The importance of being exempt

Under the Digital Millennium Copyright Act of 1998 (DMCA), the US copyright statute known for many things including provisions on intermediary liability, bringing US law into line with the ‘new’ WIPO treaties (WCT, WPPT) and more. One of these provisions relates to anti-circumvention, in US law as 17 USC 1201:

No person shall circumvent a technological measure that effectively controls access to a work protected under this title.

One of the more controversial provisions of US copyright law, justifying by law the enforcement of digital rights (or restrictions) management (DRM) it does however contain some limited exemptions. Some are set out in the text of section 1201 itself, such as one for law enforcement and others (though limited) for certain kinds of research and development (encryption research, reverse engineering, etc). However, further exemptions can be issued by the Library of Congress working with the Copyright Office (according to specified criteria and following a formal ‘rulemaking’ – a much-loved or much-loathed feature of US administrative law!), lasting for three years and requiring re-enactment for each cycle.

The ability to add to the exemptions is an important one, and one that is perhaps quite appropriate to legislation of this nature. Faced with the fool’s choice between writing detailed new legislation for each social or technical need, or writing bland ‘neutral’ legislation that studiously avoids mentioning anything at all, establishing a process that enables the purpose of the legislation (not just ‘the ban’ but ‘the exemptions’ too!) to continue is helpful, and perhaps more importantly, given the difficulty that non-commercial users in particular have in gaining access to the IP legislative process in the US, can be an important deliberative moment and an opportunity to consider the impact of the core provision in question. One possibly troubling aspect is the requirement to reapply in each round – while it’s probably sensible, it does make the development of applications, technologies etc in an exempted area quite a risky one (and I can imagine the response of the bank being asked for a loan by one of those developers…). On balance, though, it’s an approach deserving of some consideration.

In the last round (2006), six categories were declared as exempt from s 1201, ranging from allowing higher education libraries to circumvent copy protection to create classroom materials (though it does amuse me that it is restricted to materials in the library of a “film or media studies department” for use by “media studies or film professors” – leaving high and dry my American colleagues who teach about media in law schools) to allowing ebooks to be accessed by speech-to-text software. Many others were turned down, including some requests for ‘all fair uses’ (unlikely) and making DVDs work on Linux (which is quite a totemic issue when it comes to circumvention).
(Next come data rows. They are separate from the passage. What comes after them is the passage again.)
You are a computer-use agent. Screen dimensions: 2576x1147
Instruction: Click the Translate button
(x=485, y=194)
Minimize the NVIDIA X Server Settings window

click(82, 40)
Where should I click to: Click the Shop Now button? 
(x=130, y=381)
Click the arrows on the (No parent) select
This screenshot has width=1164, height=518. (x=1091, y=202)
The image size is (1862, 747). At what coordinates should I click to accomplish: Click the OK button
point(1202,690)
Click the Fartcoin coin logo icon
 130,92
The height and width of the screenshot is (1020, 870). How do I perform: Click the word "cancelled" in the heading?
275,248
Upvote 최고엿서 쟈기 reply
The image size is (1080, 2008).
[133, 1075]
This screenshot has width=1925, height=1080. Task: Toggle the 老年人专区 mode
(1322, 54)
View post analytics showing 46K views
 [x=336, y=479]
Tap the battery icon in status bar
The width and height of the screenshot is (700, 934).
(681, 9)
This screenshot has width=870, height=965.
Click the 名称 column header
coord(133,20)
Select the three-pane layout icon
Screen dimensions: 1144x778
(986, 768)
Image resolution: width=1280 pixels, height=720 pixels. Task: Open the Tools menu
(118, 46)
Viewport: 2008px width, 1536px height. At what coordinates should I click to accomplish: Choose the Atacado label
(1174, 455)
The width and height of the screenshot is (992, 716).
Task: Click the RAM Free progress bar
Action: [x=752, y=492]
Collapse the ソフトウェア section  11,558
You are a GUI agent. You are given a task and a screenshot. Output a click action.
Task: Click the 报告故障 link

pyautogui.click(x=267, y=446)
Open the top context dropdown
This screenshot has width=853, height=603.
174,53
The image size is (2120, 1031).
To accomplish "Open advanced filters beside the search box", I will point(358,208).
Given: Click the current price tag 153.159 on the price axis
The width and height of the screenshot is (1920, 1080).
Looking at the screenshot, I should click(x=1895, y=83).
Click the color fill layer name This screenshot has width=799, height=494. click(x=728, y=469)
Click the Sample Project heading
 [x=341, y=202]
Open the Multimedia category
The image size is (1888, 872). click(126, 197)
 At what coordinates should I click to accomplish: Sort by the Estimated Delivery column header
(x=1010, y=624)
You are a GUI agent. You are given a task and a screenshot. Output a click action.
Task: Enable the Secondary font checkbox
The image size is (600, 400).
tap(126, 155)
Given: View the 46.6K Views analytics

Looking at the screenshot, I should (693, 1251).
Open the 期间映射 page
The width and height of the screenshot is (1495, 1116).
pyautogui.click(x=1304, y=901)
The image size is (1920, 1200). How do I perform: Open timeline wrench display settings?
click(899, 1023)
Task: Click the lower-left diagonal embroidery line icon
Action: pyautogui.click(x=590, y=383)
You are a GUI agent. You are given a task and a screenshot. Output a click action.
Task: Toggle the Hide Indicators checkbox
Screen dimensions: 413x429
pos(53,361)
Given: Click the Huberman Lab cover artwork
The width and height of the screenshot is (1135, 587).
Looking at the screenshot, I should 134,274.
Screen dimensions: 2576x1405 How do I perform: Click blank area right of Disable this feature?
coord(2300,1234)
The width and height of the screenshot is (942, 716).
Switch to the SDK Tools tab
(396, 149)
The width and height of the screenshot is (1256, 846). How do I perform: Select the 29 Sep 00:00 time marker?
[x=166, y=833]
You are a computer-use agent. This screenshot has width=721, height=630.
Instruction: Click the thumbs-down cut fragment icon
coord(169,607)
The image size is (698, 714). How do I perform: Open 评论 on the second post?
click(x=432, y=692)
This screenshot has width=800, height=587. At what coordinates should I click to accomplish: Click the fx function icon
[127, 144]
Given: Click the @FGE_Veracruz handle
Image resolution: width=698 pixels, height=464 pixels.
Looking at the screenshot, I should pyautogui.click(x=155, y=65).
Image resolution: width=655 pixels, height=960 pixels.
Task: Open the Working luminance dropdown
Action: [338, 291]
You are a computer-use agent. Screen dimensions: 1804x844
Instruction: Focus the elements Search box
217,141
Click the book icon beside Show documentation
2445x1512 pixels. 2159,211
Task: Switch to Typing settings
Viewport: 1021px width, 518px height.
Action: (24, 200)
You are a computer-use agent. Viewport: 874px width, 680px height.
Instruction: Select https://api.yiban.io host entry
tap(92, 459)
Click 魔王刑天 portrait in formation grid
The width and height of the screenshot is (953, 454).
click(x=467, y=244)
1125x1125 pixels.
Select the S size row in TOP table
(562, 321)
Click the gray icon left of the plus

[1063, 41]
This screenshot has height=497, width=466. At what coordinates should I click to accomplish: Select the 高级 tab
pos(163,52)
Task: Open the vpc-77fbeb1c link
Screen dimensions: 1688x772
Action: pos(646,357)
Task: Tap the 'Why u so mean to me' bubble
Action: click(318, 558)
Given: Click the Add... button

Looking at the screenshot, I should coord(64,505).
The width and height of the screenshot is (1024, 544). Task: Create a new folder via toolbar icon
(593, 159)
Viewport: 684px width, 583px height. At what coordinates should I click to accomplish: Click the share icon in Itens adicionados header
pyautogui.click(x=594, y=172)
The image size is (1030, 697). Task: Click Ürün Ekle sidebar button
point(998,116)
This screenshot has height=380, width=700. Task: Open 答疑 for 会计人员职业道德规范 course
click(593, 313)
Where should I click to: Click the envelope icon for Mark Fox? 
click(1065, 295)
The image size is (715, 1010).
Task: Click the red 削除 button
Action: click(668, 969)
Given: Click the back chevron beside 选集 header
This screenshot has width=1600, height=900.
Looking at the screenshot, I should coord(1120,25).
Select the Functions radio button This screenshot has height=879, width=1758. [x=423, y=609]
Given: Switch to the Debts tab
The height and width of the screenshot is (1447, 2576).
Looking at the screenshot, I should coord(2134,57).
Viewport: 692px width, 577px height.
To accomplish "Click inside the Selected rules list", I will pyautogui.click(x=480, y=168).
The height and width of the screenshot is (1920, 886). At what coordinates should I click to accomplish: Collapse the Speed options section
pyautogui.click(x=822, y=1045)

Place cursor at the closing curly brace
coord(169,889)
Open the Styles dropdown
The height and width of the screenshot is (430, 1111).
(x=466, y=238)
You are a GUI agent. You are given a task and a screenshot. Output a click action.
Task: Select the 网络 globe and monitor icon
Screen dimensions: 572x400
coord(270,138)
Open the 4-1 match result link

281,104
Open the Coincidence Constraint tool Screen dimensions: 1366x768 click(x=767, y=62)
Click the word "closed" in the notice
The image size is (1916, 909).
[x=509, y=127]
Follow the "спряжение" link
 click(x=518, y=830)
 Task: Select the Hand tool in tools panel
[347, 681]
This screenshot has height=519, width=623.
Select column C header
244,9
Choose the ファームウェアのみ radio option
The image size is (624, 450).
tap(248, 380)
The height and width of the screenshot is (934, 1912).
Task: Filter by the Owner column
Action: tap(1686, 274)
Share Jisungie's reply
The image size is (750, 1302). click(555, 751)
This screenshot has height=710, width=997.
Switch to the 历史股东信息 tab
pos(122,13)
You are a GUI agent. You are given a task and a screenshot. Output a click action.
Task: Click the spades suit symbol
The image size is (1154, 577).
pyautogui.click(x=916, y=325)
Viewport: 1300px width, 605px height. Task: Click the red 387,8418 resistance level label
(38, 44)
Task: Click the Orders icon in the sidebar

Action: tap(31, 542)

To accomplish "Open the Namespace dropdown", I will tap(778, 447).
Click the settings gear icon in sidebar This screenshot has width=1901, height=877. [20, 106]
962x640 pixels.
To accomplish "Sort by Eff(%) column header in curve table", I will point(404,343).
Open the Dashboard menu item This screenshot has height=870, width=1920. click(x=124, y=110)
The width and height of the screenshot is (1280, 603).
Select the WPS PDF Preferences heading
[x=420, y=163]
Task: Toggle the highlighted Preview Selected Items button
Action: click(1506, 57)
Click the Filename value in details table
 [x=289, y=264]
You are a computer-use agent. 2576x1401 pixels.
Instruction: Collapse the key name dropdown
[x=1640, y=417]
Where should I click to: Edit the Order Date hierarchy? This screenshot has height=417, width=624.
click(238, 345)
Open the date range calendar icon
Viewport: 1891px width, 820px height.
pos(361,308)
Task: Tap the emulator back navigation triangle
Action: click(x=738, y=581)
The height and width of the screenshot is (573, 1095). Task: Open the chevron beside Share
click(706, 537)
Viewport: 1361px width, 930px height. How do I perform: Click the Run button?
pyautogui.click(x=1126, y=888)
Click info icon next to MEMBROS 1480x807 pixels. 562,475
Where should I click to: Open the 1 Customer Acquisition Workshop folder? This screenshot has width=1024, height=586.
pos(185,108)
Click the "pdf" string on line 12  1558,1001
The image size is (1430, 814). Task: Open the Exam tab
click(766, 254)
This time around, a number of submissions (like this one and this one) argue not just for keeping the film-clips-in-the-classroom exemption but for extending it to the entire range of disciplines. There’s in fact a whole load of submissions making a good case for something that really should have been in the legislation to begin with.

The full list of submissions is here, with some discussed at this handy post by Christopher Soghoian, who contributes to one of the most detailed submissions, that relating to the type of online music/video/whatever store ‘vulnerable to similar loss of usage in the event of a shutdown, breakage or obsolescence of the stores’ authenticating servers’ (hello, Google Video)

With thanks to David Weinberger for letting me know that this important day had rolled around once more. Let’s see what comes of it.